__WHAT THE TASK REQUIRES__
In the efficiency notes excerpt, write out the passage again, starting at the words "Note that this" and stopping after "fixnum (+ x y z)))", and swap "obscure missing declaration" for "subtle missing declaration".

__SELECTED EXCERPT__
========
Note that trace file generation takes much space and time, since the trace file
is tens of times larger than the source file.  To avoid huge confusing trace
files and much wasted time, it is best to separate the critical program portion
into its own file and then generate the trace file from this small file.


\section{Efficiency Notes}
\label{efficiency-notes}
\cindex{efficiency notes}
\cpsubindex{notes}{efficiency}
\cindex{tuning}

Efficiency notes are messages that warn the user that the compiler has
chosen a relatively inefficient implementation for some operation.
Usually an efficiency note reflects the compiler's desire for more
type information.  If the type of the values concerned is known to the
programmer, then additional declarations can be used to get a more
efficient implementation.

Efficiency notes are controlled by the
\code{extensions:inhibit-warnings} (\pxlref{optimize-declaration})
optimization quality. When \code{speed} is greater than
\code{extensions:inhibit-warnings}, efficiency notes are enabled.
Note that this implicitly enables efficiency notes whenever
\code{speed} is increased from its default of \code{1}.

Consider this program with an obscure missing declaration:

\begin{lisp}
(defun eff-note (x y z)
  (declare (fixnum x y z))
  (the fixnum (+ x y z)))
\end{lisp}

If compiled with \code{\w{(speed 3) (safety 0)}}, this note is given:

\begin{example}
In: DEFUN EFF-NOTE
  (+ X Y Z)
==>
  (+ (+ X Y) Z)
Note: Forced to do inline (signed-byte 32) arithmetic (cost 3).
      Unable to do inline fixnum arithmetic (cost 2) because:
      The first argument is a (INTEGER -1073741824 1073741822),
      not a FIXNUM.
\end{example}

This efficiency note tells us that the result of the intermediate
computation \code{\w{(+ x y)}} is not known to be a \code{fixnum}, so
the addition of the intermediate sum to \code{z} must be done less
efficiently.  This can be fixed by changing the definition of
\code{eff-note}:

\begin{lisp}
(defun eff-note (x y z)
  (declare (fixnum x y z))
  (the fixnum (+ (the fixnum (+ x y)) z)))
========
__STORED DATA__
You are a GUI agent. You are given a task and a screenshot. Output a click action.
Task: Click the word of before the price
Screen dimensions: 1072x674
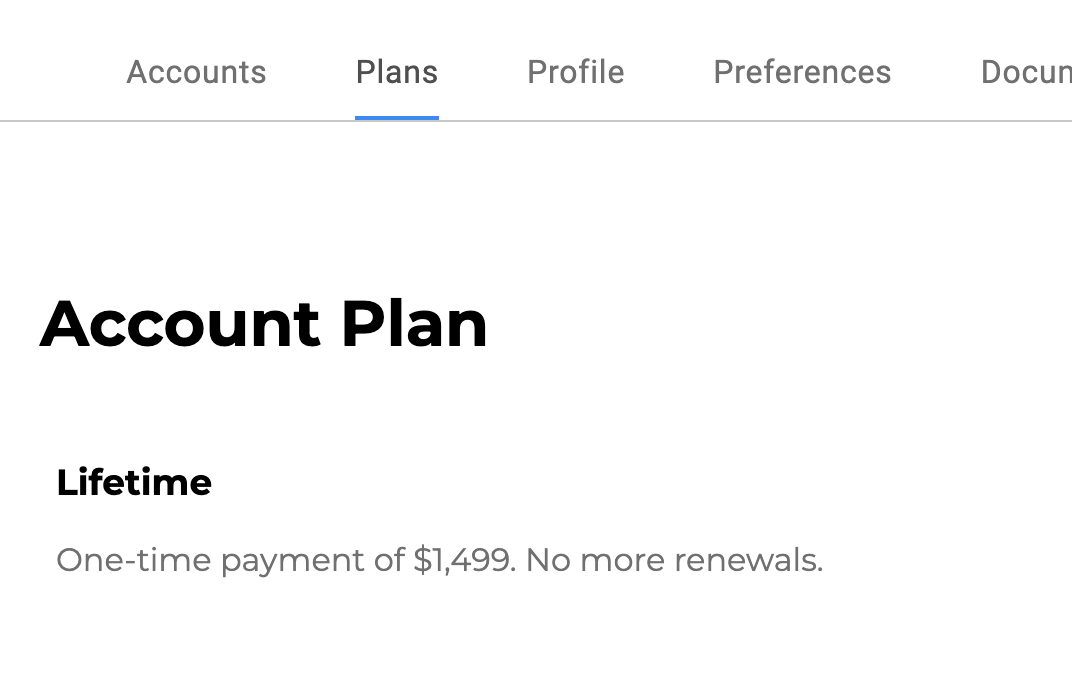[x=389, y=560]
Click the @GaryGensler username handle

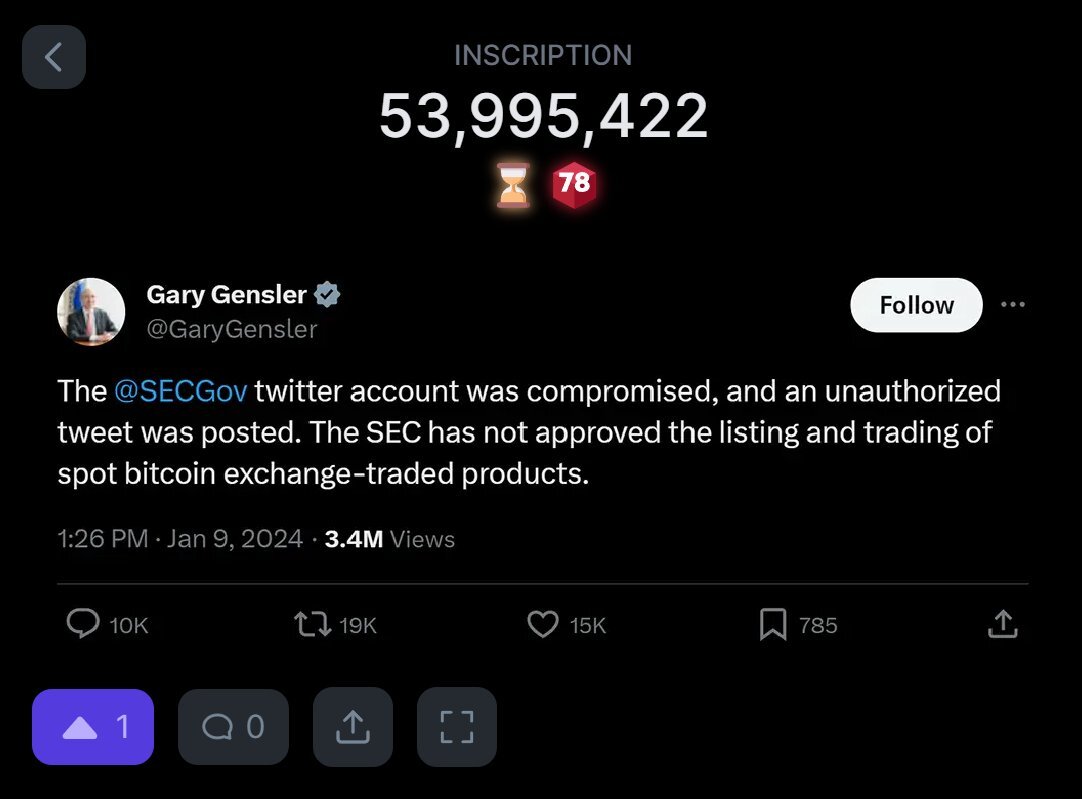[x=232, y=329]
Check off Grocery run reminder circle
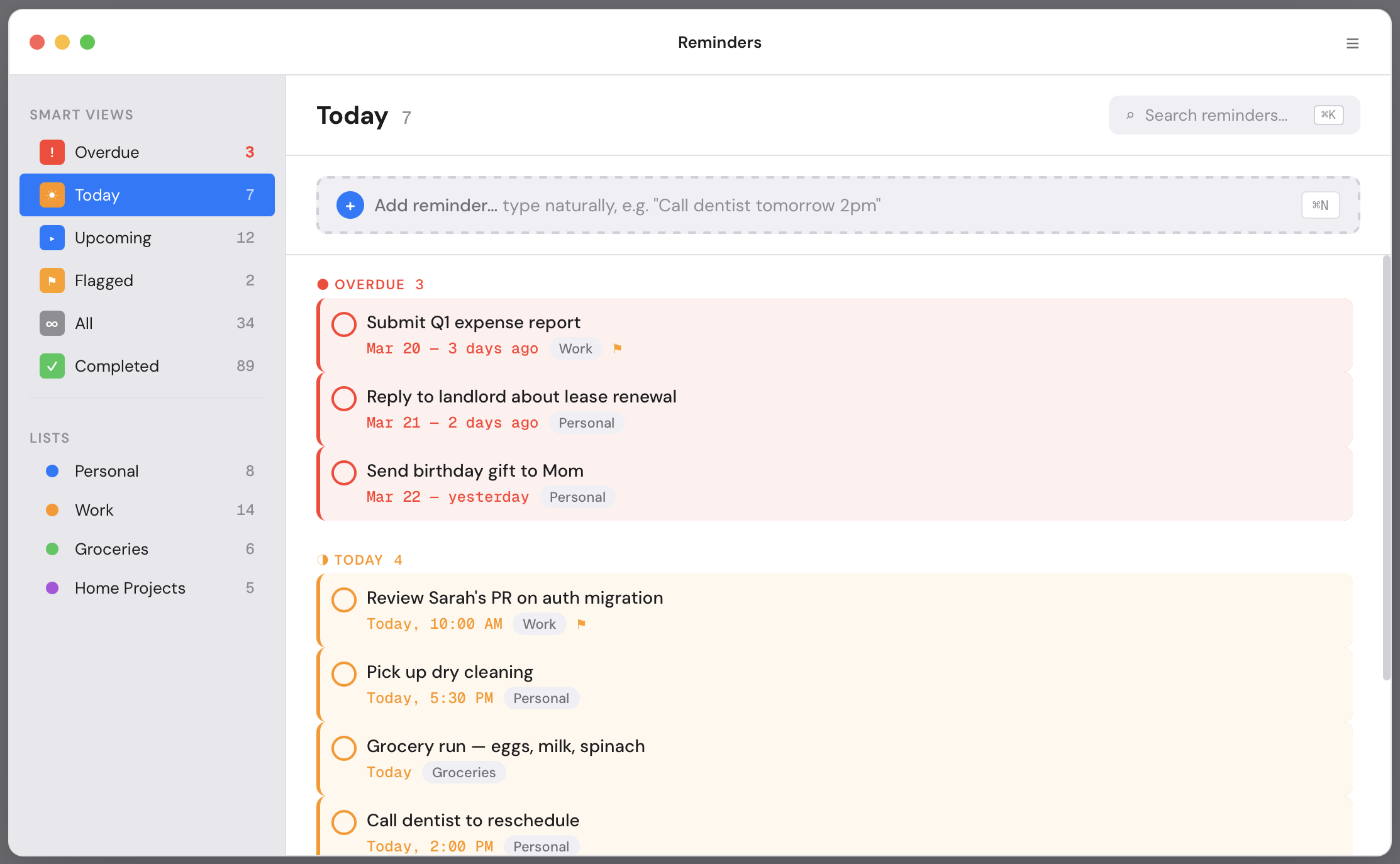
========
__CORRECT RESULT__
Note that this implicitly enables efficiency notes whenever
\code{speed} is increased from its default of \code{1}.

Consider this program with an subtle missing declaration:

\begin{lisp}
(defun eff-note (x y z)
  (declare (fixnum x y z))
  (the fixnum (+ x y z)))